• TO DO: Nothing is needed except the lines below that run from the one with "You are a computer-use agent. Viewport: 375px" through the one with "The width and height of the screenshot is (516, 228).", repeated exactly.

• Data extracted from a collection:
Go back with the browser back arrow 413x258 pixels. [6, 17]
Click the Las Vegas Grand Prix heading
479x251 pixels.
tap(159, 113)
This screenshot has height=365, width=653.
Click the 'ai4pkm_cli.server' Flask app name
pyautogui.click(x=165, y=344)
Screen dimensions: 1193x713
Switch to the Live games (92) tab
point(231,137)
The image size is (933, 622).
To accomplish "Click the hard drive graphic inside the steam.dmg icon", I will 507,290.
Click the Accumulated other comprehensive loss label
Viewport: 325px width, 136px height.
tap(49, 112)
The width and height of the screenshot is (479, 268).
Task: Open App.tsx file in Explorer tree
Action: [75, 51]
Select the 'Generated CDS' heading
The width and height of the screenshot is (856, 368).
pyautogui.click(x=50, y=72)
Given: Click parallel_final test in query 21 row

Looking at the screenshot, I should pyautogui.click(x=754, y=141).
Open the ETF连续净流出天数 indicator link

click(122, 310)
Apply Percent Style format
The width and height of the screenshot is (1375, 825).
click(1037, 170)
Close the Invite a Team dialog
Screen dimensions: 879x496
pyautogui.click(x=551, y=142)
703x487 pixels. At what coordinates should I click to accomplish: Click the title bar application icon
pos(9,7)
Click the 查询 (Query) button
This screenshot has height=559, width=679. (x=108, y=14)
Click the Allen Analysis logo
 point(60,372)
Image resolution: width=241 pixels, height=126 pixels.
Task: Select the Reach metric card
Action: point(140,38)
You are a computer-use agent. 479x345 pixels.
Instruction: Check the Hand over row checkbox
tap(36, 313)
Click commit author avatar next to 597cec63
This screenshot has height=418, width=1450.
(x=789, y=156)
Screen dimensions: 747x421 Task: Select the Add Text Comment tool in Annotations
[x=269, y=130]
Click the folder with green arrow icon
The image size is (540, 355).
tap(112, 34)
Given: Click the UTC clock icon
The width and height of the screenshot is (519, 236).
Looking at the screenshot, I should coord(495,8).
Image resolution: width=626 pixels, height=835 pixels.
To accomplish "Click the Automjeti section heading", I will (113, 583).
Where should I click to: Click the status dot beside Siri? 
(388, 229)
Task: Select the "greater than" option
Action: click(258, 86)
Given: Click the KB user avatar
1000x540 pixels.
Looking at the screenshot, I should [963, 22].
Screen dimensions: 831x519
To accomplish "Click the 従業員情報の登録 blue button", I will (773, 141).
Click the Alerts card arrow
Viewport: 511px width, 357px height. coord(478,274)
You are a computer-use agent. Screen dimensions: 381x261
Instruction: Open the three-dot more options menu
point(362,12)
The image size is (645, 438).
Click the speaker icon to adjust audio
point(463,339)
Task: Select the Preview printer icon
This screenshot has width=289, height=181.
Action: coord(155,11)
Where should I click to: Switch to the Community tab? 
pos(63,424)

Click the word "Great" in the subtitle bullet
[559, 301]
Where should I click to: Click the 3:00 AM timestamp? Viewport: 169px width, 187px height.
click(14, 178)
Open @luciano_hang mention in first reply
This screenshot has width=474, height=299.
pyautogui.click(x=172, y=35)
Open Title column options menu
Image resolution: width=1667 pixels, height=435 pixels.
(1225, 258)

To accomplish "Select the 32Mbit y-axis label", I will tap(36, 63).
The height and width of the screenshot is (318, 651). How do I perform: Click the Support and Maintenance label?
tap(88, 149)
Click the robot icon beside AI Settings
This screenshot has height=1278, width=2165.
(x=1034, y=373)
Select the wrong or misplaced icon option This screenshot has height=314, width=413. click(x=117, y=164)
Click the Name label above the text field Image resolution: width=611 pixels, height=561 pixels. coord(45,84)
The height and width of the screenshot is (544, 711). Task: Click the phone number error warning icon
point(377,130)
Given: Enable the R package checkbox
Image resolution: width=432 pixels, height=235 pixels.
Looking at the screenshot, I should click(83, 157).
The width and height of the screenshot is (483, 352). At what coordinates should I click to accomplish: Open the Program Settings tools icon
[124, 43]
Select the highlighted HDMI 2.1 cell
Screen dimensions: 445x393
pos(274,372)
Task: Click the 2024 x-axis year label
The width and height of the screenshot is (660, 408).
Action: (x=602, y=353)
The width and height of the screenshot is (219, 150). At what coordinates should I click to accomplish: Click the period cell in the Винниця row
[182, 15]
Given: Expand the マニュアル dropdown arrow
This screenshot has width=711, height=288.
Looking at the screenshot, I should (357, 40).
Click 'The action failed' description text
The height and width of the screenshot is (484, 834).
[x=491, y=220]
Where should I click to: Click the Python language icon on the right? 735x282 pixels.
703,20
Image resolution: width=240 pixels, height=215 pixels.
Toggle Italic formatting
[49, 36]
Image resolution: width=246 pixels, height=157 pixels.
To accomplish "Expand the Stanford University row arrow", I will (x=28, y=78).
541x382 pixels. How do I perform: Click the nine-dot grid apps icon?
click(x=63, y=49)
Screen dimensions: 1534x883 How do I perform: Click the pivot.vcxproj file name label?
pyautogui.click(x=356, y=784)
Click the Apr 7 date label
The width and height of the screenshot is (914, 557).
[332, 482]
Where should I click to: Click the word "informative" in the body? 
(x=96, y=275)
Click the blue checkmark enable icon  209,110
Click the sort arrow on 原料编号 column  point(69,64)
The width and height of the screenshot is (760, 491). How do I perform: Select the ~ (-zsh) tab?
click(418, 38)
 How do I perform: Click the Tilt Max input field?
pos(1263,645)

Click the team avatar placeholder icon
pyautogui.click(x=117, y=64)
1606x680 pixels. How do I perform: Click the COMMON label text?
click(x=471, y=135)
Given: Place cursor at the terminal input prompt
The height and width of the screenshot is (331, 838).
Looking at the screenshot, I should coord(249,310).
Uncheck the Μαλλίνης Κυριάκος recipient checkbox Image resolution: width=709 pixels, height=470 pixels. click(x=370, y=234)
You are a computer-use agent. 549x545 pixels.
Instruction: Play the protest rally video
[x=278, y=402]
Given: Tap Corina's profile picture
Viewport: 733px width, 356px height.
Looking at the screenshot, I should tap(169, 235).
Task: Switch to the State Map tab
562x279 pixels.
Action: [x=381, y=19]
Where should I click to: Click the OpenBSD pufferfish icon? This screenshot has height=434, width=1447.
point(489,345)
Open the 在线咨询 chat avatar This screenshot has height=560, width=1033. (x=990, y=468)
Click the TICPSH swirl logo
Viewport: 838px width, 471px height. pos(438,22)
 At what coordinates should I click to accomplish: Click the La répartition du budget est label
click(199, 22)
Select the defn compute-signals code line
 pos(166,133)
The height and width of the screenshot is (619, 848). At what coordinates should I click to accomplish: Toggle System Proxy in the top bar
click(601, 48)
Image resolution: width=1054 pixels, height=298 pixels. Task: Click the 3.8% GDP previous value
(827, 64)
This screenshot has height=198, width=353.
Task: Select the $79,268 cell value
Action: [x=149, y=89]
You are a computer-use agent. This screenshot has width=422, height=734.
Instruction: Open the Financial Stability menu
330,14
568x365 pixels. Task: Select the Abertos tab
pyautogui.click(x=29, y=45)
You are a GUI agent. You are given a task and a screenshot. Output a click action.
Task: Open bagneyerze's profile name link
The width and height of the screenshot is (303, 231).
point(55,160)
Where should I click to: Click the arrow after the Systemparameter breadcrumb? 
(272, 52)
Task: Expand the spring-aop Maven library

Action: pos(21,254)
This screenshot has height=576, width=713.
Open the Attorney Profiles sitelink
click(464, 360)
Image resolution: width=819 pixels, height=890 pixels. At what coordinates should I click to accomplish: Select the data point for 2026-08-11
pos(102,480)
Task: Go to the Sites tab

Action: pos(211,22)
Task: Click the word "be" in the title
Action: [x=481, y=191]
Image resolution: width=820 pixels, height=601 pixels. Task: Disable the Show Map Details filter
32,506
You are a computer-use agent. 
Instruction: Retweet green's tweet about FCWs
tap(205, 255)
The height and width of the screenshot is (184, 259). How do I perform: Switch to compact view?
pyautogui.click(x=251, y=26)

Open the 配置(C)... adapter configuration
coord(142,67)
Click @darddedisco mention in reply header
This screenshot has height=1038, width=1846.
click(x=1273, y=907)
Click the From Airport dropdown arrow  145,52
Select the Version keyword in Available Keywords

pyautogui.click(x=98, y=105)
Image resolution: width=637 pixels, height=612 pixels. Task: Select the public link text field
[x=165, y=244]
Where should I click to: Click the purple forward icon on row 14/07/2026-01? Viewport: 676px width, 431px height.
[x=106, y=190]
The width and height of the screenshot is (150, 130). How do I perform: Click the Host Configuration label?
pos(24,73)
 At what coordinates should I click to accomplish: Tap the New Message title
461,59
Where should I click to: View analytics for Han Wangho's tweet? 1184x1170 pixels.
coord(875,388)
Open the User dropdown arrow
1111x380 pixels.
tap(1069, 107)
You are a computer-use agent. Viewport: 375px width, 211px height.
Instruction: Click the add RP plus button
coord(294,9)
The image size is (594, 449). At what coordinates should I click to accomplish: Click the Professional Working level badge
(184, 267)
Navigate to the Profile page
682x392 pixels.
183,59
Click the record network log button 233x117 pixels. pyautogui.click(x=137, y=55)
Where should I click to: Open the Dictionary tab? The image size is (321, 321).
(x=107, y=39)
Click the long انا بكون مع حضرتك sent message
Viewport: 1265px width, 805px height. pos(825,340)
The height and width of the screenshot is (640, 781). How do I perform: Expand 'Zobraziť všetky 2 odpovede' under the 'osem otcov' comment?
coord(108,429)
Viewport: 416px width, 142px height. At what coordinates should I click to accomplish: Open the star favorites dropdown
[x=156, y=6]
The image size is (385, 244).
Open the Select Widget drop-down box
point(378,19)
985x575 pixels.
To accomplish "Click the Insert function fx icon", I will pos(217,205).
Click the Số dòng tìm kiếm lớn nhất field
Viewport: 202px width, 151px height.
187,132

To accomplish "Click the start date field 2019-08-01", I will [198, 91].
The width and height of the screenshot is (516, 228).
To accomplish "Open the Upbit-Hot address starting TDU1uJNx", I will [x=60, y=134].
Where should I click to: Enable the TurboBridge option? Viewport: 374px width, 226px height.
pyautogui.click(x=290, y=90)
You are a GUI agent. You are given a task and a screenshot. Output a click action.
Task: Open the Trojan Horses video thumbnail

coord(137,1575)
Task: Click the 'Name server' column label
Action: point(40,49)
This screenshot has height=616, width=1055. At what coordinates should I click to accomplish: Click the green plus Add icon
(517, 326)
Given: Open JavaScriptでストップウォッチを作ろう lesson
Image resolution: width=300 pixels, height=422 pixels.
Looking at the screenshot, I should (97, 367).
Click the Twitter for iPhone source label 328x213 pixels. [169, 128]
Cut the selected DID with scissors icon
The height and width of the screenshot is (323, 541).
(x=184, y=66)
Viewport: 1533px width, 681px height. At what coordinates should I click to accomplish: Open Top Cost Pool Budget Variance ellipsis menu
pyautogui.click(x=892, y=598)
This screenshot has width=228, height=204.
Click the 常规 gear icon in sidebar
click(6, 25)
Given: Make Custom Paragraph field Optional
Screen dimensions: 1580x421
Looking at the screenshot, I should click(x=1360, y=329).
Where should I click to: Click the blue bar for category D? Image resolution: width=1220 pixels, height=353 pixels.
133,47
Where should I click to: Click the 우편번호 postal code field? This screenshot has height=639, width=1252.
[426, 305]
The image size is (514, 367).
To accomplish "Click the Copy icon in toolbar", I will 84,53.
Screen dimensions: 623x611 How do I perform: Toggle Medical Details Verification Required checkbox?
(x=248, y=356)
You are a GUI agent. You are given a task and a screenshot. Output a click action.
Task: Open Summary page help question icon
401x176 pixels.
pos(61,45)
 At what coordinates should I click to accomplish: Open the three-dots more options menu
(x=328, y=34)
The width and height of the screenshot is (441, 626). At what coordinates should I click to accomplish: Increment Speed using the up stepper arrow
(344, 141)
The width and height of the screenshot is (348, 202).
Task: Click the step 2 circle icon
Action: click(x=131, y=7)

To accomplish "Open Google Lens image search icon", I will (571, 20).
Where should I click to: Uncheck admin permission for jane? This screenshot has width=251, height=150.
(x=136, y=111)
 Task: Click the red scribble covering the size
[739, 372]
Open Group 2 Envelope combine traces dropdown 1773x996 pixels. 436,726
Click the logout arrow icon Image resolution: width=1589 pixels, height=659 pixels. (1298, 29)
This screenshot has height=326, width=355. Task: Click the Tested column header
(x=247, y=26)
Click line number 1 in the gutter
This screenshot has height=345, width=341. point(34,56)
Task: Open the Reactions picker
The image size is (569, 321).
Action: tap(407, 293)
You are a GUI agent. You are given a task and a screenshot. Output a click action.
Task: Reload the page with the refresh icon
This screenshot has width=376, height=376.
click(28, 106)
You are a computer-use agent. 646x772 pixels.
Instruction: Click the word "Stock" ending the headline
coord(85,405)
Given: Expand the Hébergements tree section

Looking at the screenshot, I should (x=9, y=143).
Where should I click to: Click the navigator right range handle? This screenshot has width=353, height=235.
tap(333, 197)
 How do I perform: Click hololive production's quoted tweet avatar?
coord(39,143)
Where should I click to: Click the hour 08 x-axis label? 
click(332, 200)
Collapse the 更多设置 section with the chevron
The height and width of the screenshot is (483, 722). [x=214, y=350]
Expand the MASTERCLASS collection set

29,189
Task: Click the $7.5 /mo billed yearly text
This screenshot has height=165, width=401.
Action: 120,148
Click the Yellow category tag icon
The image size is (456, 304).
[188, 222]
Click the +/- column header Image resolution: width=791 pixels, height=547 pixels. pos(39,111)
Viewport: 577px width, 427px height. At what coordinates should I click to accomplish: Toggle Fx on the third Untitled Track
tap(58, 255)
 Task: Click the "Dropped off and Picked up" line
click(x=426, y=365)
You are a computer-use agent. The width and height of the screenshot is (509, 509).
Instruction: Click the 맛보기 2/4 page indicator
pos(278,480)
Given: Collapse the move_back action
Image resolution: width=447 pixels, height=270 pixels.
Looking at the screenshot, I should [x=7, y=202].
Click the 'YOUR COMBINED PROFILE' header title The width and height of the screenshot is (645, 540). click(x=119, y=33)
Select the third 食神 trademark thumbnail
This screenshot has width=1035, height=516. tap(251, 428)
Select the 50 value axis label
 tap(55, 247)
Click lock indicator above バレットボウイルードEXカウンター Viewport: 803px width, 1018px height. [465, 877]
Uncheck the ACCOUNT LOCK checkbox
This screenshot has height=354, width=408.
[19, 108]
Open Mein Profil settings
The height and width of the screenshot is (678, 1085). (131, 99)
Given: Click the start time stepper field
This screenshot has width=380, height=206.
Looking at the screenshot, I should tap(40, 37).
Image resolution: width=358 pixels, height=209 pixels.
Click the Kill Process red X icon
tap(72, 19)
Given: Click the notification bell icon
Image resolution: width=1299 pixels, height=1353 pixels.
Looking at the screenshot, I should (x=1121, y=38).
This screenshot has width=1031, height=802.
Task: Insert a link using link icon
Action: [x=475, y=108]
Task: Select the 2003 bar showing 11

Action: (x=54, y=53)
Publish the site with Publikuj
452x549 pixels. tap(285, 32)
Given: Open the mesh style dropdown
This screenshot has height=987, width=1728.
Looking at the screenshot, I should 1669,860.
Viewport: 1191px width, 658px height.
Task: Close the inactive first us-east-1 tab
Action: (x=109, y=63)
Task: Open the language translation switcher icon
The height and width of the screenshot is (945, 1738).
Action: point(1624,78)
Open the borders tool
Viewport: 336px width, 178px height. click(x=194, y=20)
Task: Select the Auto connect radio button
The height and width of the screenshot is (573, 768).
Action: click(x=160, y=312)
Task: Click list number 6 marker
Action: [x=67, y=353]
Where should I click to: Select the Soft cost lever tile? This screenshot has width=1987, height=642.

• COMPLETED EXERCISE:
You are a computer-use agent. Viewport: 375px width, 211px height.
Instruction: Click the add RP plus button
coord(294,9)
The image size is (594, 449). At what coordinates should I click to accomplish: Click the Professional Working level badge
(184, 267)
Navigate to the Profile page
682x392 pixels.
183,59
Click the record network log button 233x117 pixels. pyautogui.click(x=137, y=55)
Where should I click to: Open the Dictionary tab? The image size is (321, 321).
(x=107, y=39)
Click the long انا بكون مع حضرتك sent message
Viewport: 1265px width, 805px height. pos(825,340)
The height and width of the screenshot is (640, 781). How do I perform: Expand 'Zobraziť všetky 2 odpovede' under the 'osem otcov' comment?
coord(108,429)
Viewport: 416px width, 142px height. At what coordinates should I click to accomplish: Open the star favorites dropdown
[x=156, y=6]
The image size is (385, 244).
Open the Select Widget drop-down box
point(378,19)
985x575 pixels.
To accomplish "Click the Insert function fx icon", I will pos(217,205).
Click the Số dòng tìm kiếm lớn nhất field
Viewport: 202px width, 151px height.
187,132

To accomplish "Click the start date field 2019-08-01", I will [198, 91].
The width and height of the screenshot is (516, 228).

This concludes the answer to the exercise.